I ran across this recipe the other day and was instantly intrigued. I absolutely love chile rellenos and this sounded so similar I just had to try it. Unfortunately, my salsa verde expired in 2011. No problem, I thought, I'll just improvise with the sauce from my enchiladas recipe. Oops, out of green chiles! Fortunately I had some frozen roasted Hatch chiles. And, I prefer flour tortillas over corn any day, so I swapped them out as well. After all that, I ended up with something delicious! The flour tortillas do get a bit soggy in the sauce so if you don't like the texture, go with the corn.
Poblano and Cheese Enchiladas
serves 4 - 6
1 c. chicken broth
1c. evaporated milk
1/4 c. flour
1/4 c. chopped roasted green chiles (or one small can)
2 T dried minced onion
1 t. garlic powder
1 c. sour cream
4 poblano chiles, roasted, seeded and cut in half lengthwise
3 cups shredded cheese, divided (I used a mix of jack and cheddar)
8 flour tortillas, fajita size
Preheat the oven to 350 degrees. Bring chicken broth to a boil in a medium saucepan. Meanwhile stir the flour into the milk until smooth. Whisk the milk mixture into the broth and cook over medium heat until thickened. Stir in the chiles, onion, and garlic powder. Continue to cook five minutes longer. Remove from heat; stir in the sour cream.

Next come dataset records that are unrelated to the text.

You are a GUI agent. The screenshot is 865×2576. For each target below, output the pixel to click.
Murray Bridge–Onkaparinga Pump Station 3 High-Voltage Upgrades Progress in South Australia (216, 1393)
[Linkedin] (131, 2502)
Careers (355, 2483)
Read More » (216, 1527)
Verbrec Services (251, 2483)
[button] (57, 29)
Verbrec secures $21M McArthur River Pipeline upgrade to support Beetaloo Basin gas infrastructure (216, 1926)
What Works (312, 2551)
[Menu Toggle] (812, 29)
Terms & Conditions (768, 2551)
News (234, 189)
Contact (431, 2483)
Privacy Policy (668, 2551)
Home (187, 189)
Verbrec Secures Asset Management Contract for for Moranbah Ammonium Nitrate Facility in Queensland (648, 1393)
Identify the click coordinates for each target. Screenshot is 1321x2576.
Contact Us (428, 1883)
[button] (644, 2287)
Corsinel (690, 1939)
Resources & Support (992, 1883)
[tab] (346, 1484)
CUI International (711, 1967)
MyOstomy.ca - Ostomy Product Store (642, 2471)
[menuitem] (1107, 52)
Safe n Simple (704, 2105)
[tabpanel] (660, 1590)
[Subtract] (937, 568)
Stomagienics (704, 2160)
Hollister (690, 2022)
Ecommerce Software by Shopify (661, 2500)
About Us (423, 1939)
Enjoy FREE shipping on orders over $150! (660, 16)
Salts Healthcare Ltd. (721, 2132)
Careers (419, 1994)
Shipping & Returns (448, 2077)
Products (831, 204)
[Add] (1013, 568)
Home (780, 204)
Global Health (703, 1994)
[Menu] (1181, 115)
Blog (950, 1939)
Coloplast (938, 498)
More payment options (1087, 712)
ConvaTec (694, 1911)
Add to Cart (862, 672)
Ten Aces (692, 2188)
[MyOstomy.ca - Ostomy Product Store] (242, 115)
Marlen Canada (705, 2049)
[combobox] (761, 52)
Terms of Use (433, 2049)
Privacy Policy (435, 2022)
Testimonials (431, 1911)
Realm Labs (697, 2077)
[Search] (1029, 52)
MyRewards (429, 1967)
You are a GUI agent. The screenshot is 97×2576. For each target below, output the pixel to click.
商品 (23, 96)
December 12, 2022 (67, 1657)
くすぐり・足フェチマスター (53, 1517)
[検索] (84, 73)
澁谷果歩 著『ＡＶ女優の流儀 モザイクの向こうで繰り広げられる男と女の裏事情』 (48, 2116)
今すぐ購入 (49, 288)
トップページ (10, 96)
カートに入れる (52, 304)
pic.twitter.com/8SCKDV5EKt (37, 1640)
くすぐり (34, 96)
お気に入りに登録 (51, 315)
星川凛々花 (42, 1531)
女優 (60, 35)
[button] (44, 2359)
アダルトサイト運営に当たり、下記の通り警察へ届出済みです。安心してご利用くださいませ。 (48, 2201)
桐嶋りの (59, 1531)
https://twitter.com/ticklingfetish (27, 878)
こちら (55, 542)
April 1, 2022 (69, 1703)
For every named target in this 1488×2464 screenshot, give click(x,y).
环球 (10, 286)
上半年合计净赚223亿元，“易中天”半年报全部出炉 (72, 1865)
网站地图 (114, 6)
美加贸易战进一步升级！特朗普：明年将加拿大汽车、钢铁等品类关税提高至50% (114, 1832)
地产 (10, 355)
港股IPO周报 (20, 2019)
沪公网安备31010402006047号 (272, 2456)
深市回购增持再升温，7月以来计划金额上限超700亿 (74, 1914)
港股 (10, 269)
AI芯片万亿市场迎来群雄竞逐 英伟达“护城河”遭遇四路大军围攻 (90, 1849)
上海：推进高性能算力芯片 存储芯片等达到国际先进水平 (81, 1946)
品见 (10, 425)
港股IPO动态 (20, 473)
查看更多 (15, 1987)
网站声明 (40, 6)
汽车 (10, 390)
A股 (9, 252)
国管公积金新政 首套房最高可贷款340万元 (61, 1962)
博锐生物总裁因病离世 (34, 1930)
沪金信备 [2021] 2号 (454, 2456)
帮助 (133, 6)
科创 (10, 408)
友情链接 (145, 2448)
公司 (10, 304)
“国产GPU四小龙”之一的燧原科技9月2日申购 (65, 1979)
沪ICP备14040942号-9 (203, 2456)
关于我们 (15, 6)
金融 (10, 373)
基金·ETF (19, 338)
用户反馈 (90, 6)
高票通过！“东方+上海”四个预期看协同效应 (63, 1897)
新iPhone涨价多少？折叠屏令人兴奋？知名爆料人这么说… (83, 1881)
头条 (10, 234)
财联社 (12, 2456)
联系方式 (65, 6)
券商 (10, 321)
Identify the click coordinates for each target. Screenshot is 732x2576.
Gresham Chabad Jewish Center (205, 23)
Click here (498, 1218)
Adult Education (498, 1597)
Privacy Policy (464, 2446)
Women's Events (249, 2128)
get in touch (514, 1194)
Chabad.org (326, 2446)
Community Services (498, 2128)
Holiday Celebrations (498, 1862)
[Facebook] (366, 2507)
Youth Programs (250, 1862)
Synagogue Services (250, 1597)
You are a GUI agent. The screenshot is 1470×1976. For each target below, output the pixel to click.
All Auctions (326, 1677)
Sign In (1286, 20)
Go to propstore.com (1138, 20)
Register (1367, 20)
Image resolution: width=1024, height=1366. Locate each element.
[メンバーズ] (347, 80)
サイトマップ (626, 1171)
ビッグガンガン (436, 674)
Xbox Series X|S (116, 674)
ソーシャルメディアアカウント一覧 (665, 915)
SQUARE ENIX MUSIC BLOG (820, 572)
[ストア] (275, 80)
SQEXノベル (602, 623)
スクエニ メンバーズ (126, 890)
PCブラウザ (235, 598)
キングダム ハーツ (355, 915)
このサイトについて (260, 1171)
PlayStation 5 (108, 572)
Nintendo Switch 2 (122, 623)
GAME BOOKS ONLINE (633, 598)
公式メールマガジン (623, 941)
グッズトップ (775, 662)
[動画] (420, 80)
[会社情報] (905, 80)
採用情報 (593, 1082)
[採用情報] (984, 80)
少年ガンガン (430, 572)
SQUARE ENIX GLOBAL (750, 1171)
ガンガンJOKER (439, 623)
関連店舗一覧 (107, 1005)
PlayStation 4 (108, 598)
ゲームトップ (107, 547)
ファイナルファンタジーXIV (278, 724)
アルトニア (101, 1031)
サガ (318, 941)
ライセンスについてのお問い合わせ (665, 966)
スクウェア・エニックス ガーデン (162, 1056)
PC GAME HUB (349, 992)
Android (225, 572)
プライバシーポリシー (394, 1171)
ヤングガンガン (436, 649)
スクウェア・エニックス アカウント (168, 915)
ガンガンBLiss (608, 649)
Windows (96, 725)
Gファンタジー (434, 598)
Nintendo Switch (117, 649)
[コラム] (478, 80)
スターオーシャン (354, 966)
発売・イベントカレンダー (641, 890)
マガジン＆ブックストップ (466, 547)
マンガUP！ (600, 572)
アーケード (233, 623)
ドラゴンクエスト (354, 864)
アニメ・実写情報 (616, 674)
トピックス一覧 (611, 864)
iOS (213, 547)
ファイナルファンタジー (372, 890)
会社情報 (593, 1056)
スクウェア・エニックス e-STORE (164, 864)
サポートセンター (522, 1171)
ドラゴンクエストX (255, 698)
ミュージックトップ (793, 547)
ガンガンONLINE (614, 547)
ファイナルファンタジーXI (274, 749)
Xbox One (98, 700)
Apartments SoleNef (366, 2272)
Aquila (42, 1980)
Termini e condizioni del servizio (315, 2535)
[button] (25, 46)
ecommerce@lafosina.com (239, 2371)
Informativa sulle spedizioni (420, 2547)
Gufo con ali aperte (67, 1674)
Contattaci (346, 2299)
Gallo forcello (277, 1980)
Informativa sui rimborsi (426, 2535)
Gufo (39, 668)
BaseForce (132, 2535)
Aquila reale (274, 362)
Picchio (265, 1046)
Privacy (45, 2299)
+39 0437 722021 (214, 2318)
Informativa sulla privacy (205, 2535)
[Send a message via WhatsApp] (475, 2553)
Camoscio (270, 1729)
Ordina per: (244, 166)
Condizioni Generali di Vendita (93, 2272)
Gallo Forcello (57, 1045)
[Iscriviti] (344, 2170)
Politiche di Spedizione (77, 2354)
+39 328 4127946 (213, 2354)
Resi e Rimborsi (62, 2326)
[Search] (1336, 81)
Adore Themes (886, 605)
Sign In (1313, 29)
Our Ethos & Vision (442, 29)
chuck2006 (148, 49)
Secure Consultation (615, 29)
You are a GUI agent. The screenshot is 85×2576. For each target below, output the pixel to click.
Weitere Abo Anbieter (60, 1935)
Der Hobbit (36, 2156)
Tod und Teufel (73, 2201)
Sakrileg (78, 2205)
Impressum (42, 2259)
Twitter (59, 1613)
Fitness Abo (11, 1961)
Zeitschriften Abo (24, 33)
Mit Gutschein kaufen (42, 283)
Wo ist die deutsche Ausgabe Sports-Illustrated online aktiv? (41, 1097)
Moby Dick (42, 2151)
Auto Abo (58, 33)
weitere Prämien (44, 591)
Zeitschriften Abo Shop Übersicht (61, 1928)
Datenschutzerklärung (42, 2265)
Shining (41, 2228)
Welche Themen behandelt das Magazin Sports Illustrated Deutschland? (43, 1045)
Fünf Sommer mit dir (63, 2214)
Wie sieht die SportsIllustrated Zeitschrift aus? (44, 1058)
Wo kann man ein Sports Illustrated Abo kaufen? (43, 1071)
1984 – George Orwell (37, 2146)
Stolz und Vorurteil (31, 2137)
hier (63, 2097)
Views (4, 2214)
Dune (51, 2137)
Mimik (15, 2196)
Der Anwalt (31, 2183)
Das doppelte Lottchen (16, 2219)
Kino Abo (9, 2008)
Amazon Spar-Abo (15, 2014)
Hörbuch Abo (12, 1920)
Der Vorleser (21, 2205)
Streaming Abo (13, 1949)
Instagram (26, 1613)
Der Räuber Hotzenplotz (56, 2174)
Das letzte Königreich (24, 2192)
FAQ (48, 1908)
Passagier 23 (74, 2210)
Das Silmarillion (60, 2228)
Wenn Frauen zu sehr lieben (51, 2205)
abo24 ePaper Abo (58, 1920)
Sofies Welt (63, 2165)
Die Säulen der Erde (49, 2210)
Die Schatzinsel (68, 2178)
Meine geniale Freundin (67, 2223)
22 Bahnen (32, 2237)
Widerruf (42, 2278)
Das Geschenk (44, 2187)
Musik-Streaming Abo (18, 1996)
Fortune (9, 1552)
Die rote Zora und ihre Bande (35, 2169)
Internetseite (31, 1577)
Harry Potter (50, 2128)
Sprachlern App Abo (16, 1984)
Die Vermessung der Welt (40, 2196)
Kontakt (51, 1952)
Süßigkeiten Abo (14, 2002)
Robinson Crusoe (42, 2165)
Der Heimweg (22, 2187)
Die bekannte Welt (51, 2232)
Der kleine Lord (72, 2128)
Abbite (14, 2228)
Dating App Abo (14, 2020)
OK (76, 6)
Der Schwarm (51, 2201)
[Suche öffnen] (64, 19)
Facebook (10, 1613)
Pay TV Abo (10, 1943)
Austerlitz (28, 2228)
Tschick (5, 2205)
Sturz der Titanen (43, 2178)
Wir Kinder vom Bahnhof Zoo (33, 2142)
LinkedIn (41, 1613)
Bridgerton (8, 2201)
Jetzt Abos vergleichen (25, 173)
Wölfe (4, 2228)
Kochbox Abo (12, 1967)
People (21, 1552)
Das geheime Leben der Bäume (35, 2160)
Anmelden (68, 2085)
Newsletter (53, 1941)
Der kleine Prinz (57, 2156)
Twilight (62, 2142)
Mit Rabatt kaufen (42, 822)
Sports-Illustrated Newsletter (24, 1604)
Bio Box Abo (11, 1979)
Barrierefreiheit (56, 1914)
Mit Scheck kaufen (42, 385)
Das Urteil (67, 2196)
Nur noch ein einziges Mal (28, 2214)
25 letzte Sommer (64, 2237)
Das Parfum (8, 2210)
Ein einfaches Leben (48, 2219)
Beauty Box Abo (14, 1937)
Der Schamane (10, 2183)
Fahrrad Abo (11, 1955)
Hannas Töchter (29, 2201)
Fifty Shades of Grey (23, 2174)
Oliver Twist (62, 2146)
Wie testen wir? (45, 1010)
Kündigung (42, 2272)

Spread 1/2 cup of sauce in the bottom of a 9x13 baking dish. Place half a poblano and 1/4 cup of cheese in the center of a tortilla. Roll tightly and place, seam side down, in the baking dish. Continue with remaining peppers and tortillas. Pour the remaining sauce evenly over the enchiladas. Sprinkle with the remaining cheese. Bake 25 - 30 minutes until the cheese is bubbly.